[mlpack] GSoC 2016 - Project Questions

Tue Mar 8 09:41:06 EST 2016

On Mon, Mar 07, 2016 at 01:03:15PM +0000, Yannis Mentekidis wrote:
> Hello again,
> 
> sorry for the late reply
> 
> Yes, definitely other forms of LSH or improvement to the existing LSH
> > implementation would be a good way to go.  Dong's paper is where LSHKIT
> > came from, right?  If so it might be interesting to implement that, but
> > only if we are pretty sure we can outperform LSHKIT (i.e. if we can make
> > a faster implementation).
> 
> From what I can recall, LSHKIT is quite well optimized, so it might be a
> hard task to outperform it. I'm not sure if it has been parallelized,
> though, so that might be a way to achieve that (if you don't consider that
> cheating :P).

Parallelization is fine, I don't think LSHKIT is parallel.  OpenMP could
be a good way to do that, since there will probably be a lot of sections
that could be embarrassingly parallel.  I see that LSHKIT uses floats
internally, so if we test the two implementations against each other
we'll probably want to use floats for mlpack's test (instead of the
default double type that's used for most matrices).

> > One thing I found with other LSH implementations was that most of them
> > are a little difficult to work with... a user is most likely going to
> > want to say "I want k approximate nearest neighbors with a desired
> > maximum of e% relative error", so they specify k and e and then the
> > algorithm returns results with the desired error bound.  But some LSH
> > packages do not offer this kind of interface and can be very hard to
> > work with (E2LSH is one example).
> 
> Yes, that is true, most have a big number of parameters that people not
> familiar with the algorithm might not understand at first. That's why I
> proposed implementing something similar to Dong's paper, since they propose
> a way to identify sets of parameters that will yield results near some
> specified recall/selectivity.
> Of course this is probably going to be slower than the naive kNN
> implementation, but it is reasonable to run the tuning program once for a
> given dataset, produce favorable sets of parameters, and store these for
> further runs of LSH.
> An alternative would be developing some heuristic that maps neighbor error
> rates to algorithm parameters. This might be tricky though, since error
> depends highly on the dataset. It would be an interesting endeavour though.

Do you know if anyone has tried to map neighbor error rates to algorithm
parameters?  It would interesting to do.

I think that Dong's paper would definitely be nice to implement and add
to mlpack, specifically because of the big number of parameters and the
auto-tuning.

> > Here are some interesting runtime comparisons to LSHKIT that I did last
> > year (on page 9 and 10); I compared some tree-based algorithms and then
> > also multiprobe LSH:
> >
> > http://ratml.org/pub/pdf/2015faster.pdf
> >
> > I think that probably LSH would be faster in higher dimensions, but that
> > wasn't the region of interest for the study I linked to.  Also that
> > paper might be a decent place to start reading about dual-tree nearest
> > neighbor search (and the papers that paper references might be
> > interesting as well).
> 
> I've put this paper on my reading list,  as well as "An Optimal Algorithm
> for Approximate Nearest Neighbor Searching in Fixed Dimensions" which you
> linked to in another mail. I believe I will be able to read them by the
> time I start writing my proposal.

Dataset excerpts –
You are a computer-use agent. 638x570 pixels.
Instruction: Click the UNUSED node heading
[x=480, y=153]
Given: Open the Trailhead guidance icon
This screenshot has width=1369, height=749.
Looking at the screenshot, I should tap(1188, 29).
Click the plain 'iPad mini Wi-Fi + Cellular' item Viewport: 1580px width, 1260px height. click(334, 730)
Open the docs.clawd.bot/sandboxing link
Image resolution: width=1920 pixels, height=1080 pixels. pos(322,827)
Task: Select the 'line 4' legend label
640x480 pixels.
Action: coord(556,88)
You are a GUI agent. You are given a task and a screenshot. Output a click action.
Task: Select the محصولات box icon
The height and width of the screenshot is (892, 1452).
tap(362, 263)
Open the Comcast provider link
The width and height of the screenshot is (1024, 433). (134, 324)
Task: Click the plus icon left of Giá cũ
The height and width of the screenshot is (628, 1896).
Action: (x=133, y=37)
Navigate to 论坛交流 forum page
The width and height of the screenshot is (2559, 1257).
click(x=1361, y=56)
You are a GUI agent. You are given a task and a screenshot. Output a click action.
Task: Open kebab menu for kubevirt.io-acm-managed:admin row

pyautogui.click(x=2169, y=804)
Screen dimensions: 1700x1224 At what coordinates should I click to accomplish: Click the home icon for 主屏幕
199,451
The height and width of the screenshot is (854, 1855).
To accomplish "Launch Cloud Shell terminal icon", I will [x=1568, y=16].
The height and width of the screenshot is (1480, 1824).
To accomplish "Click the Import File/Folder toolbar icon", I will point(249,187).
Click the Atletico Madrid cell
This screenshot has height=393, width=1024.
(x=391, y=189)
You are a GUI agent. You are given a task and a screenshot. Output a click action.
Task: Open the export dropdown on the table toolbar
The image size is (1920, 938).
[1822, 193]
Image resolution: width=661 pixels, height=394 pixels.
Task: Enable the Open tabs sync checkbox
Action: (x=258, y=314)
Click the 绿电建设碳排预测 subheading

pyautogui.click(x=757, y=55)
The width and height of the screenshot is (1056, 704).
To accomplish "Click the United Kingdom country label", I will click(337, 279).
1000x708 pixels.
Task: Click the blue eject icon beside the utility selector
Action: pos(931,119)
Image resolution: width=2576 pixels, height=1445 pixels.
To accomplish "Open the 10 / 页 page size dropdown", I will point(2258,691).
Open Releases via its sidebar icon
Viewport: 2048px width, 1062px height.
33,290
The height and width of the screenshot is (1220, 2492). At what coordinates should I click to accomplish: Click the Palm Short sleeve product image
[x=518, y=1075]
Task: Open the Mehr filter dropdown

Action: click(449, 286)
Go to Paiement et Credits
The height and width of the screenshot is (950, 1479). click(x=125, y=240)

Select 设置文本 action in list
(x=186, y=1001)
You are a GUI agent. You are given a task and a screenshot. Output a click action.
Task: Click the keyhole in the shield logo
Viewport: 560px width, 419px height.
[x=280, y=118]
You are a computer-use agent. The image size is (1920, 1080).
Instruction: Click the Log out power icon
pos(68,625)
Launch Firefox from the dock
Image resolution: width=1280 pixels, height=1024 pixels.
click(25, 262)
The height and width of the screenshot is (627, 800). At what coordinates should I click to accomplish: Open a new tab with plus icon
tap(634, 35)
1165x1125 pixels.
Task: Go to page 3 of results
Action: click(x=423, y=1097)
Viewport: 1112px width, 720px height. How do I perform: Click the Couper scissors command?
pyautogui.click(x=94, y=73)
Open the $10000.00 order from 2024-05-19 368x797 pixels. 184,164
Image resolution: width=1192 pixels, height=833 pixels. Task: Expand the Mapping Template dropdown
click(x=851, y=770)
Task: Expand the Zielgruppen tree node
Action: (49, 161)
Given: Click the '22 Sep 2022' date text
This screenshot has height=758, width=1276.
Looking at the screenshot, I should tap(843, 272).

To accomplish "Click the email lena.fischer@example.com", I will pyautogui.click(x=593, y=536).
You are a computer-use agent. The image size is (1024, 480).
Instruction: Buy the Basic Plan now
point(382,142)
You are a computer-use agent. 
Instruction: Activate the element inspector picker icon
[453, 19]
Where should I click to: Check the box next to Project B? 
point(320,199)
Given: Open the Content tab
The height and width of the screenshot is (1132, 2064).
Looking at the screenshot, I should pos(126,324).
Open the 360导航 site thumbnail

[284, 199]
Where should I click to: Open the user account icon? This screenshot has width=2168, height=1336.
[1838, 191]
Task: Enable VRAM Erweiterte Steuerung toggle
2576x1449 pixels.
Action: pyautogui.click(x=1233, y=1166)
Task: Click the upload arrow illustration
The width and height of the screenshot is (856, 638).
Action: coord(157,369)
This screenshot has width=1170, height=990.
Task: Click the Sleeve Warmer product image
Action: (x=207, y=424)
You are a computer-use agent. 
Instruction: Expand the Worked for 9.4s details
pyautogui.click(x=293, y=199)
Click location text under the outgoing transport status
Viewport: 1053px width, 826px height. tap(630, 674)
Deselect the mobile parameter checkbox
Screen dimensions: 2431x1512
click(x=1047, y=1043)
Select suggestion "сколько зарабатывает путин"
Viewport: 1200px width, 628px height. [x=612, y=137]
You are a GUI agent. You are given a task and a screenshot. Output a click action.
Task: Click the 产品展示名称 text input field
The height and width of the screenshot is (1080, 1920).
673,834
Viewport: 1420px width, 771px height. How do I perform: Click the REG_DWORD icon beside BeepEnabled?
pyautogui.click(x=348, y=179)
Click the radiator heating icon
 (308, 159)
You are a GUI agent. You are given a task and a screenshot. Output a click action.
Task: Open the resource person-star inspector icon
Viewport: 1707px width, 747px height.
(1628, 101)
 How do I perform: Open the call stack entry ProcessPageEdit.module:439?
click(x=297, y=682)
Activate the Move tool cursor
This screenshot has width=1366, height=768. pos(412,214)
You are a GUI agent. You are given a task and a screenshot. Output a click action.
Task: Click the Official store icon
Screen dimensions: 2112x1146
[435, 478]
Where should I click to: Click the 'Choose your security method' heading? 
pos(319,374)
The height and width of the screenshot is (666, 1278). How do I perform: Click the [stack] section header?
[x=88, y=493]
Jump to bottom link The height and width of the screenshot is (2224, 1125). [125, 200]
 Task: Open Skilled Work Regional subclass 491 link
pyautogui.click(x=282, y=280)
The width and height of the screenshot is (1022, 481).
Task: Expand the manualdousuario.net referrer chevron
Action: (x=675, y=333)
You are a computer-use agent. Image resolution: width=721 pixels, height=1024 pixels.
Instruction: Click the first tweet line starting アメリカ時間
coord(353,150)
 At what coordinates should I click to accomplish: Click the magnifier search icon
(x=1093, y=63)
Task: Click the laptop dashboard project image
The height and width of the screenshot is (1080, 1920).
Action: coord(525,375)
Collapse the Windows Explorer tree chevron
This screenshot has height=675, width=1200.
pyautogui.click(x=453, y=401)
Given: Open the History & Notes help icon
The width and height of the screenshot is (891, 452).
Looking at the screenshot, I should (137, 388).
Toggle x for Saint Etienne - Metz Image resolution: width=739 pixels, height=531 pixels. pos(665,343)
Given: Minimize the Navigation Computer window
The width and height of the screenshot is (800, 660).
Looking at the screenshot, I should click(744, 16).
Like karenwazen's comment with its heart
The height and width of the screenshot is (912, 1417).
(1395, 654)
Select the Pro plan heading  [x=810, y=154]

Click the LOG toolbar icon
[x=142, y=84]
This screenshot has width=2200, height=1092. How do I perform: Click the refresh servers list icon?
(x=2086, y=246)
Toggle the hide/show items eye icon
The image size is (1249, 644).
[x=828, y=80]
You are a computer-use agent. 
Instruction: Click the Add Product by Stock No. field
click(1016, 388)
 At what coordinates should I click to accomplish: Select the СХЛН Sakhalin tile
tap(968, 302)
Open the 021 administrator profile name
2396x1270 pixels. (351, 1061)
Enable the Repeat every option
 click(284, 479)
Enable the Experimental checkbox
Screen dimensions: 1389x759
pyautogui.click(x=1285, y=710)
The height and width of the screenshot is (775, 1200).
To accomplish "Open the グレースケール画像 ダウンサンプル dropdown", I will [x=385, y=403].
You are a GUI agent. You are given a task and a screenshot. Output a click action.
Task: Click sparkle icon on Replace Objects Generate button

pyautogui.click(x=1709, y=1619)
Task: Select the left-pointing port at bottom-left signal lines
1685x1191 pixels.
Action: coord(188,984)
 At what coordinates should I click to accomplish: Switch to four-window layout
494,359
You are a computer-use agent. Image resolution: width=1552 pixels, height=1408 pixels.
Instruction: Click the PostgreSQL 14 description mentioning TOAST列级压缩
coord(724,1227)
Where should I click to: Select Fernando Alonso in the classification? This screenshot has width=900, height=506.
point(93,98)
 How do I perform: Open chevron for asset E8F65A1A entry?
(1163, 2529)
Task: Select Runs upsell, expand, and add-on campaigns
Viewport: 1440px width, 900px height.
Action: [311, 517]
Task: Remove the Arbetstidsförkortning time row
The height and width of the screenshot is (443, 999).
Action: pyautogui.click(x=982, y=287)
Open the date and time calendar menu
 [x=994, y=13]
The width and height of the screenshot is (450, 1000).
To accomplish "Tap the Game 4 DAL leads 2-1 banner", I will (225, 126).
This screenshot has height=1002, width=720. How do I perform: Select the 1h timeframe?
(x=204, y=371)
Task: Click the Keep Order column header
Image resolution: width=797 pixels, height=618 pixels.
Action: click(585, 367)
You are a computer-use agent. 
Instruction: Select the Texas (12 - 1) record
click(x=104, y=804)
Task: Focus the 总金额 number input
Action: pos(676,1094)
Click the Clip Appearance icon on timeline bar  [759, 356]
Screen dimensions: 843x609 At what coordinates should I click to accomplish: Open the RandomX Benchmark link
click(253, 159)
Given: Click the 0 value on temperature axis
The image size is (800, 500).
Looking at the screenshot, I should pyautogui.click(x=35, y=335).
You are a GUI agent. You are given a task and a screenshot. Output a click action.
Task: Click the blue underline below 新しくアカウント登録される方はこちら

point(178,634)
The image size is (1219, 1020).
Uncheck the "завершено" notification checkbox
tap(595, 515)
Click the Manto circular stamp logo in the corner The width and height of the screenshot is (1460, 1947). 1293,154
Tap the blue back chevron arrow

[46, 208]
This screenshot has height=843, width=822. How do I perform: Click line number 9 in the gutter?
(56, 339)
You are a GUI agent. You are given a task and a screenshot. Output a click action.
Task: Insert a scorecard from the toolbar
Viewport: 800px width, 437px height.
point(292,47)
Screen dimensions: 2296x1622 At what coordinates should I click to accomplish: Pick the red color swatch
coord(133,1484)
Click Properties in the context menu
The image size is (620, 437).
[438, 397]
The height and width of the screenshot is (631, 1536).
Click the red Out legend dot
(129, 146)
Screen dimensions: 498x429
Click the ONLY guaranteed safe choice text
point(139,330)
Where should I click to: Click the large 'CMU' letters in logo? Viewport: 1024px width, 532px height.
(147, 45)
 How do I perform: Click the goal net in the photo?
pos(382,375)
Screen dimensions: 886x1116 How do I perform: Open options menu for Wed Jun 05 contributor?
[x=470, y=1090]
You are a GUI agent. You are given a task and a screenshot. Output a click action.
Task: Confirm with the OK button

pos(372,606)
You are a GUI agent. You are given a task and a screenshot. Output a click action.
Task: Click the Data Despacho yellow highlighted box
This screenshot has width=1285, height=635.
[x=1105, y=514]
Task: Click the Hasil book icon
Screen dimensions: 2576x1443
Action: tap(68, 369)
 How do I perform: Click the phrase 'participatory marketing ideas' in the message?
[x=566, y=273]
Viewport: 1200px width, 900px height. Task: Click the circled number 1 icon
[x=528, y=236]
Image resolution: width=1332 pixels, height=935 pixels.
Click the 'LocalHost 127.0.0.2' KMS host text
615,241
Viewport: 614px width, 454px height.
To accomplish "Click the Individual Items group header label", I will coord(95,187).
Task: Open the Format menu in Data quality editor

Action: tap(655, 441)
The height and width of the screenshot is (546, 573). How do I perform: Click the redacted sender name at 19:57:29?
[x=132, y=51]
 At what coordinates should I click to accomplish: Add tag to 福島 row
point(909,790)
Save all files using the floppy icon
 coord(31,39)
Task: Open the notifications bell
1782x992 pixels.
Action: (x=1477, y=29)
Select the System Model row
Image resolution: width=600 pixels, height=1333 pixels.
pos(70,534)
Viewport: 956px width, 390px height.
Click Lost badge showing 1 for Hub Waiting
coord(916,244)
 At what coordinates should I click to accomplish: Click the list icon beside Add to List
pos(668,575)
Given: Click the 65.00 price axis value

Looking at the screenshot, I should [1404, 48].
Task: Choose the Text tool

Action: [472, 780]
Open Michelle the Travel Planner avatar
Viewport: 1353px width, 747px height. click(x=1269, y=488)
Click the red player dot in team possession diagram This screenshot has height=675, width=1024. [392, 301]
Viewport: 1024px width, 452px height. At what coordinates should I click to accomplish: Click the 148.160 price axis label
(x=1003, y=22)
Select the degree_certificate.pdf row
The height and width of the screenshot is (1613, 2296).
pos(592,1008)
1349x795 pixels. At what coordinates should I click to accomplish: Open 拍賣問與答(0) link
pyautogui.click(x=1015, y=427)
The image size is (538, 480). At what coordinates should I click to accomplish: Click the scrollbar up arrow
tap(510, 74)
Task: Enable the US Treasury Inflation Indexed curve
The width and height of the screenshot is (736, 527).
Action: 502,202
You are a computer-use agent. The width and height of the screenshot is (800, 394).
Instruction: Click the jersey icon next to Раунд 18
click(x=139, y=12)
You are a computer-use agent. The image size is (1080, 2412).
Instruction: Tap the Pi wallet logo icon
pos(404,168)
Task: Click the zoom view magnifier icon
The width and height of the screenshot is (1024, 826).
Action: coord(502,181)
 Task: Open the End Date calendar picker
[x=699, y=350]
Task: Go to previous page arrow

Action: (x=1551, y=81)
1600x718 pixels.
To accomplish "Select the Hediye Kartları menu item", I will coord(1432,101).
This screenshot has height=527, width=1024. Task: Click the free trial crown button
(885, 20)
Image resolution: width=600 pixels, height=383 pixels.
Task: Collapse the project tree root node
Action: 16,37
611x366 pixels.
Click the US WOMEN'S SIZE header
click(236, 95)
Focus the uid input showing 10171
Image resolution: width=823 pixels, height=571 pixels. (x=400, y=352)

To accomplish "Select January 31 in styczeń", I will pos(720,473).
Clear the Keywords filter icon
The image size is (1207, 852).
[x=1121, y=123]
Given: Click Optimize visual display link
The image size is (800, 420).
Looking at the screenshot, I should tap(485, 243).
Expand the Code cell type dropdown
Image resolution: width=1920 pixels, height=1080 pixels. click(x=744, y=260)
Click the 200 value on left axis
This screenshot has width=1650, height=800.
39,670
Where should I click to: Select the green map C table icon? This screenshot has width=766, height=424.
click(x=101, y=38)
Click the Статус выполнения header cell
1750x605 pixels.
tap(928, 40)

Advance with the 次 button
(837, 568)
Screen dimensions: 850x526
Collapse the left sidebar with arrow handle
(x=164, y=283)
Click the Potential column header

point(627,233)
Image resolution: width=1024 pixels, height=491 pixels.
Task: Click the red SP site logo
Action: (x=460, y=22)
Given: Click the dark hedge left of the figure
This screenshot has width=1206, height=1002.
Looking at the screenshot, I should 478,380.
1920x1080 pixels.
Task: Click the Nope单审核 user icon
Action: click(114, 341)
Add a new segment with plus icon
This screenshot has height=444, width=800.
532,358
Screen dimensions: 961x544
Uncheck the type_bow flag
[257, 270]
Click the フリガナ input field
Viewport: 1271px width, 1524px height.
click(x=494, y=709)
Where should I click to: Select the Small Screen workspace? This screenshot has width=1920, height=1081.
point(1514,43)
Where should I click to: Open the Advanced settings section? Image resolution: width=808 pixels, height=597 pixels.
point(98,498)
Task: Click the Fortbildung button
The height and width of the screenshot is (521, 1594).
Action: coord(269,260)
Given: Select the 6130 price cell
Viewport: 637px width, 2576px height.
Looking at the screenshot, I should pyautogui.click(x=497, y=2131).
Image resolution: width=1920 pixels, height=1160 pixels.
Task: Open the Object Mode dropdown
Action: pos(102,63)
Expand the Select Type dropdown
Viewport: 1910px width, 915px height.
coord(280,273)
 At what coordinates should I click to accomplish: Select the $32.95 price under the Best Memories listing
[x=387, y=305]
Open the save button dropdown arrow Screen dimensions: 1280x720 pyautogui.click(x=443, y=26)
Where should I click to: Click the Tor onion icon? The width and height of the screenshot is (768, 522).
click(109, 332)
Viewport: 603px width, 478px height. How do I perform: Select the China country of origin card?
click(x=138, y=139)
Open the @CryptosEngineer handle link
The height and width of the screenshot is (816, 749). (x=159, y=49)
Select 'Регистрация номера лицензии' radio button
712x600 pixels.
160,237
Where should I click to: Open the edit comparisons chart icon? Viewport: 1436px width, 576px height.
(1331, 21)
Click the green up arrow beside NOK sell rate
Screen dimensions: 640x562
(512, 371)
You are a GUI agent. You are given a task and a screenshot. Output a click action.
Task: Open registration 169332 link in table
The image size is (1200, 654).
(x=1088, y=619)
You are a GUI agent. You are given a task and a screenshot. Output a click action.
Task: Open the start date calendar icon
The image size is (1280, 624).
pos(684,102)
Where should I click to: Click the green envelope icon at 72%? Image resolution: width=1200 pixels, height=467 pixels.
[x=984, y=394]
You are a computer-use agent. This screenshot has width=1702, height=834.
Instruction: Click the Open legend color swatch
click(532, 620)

Directives –
a. Transcribe the portion of the mlpack LSH thread between "Parallelization is fine, I" and "is one example).", inclusive.
b. Carry the mlpack LSH thread forward from the point at which it ends.
The material bears no relation to the mlpack LSH thread.

Responses to the exercise –
a.
Parallelization is fine, I don't think LSHKIT is parallel.  OpenMP could
be a good way to do that, since there will probably be a lot of sections
that could be embarrassingly parallel.  I see that LSHKIT uses floats
internally, so if we test the two implementations against each other
we'll probably want to use floats for mlpack's test (instead of the
default double type that's used for most matrices).

> > One thing I found with other LSH implementations was that most of them
> > are a little difficult to work with... a user is most likely going to
> > want to say "I want k approximate nearest neighbors with a desired
> > maximum of e% relative error", so they specify k and e and then the
> > algorithm returns results with the desired error bound.  But some LSH
> > packages do not offer this kind of interface and can be very hard to
> > work with (E2LSH is one example).

b.
Great!  I think the Arya paper is really nice; I enjoyed reading it.
Let me know if there's anything in the "Faster dual-tree traversal for
nearest neighbor search" paper that I can clarify.

> > You're more than welcome to submit two proposals, but often it's better
> > to focus on just one, since we can only accept one proposal per student.
> > :)
> >
> Then I will probably stick with one proposal and try to make it as good as
> possible :)
> 
> ** Regarding LSH Tests:
> The "impossibly hard" label makes this look scary, admittedly :P
> I'll look at the test and current LSH code and see what I can think of, in
> the meantime could you provide some help regarding where I can find more
> documentation for the test function? I haven't figured out how to run only
> specific tests instead of all 616 of them.

Ah, yeah, it's the Boost Unit Test Framework, so their command-line
options are documented here:
http://www.boost.org/doc/libs/1_46_1/libs/test/doc/html/utf/user-guide/runtime-config/reference.html

You could run just the LSHTest suite like this:

$ bin/mlpack_test -t LSHTest

or you could run just one single test case from the LSHTest suite like
this:

$ bin/mlpack_test -t LSHTest/LSHSearchTest

> At the moment, an idea I have is this:
> A typical way to test how "good" approximate algorithms are is against some
> base case, so for example I've often used the SIFT dataset (Evaluation of
> Approximate nearest neighbors: large datasets
> <http://corpus-texmex.irisa.fr/>) to calculate metrics like selectivity and
> recall.
> Of course this doesn't check if the implementation is correct, but it
> produces results we can evaluate as reasonable or unreasonable.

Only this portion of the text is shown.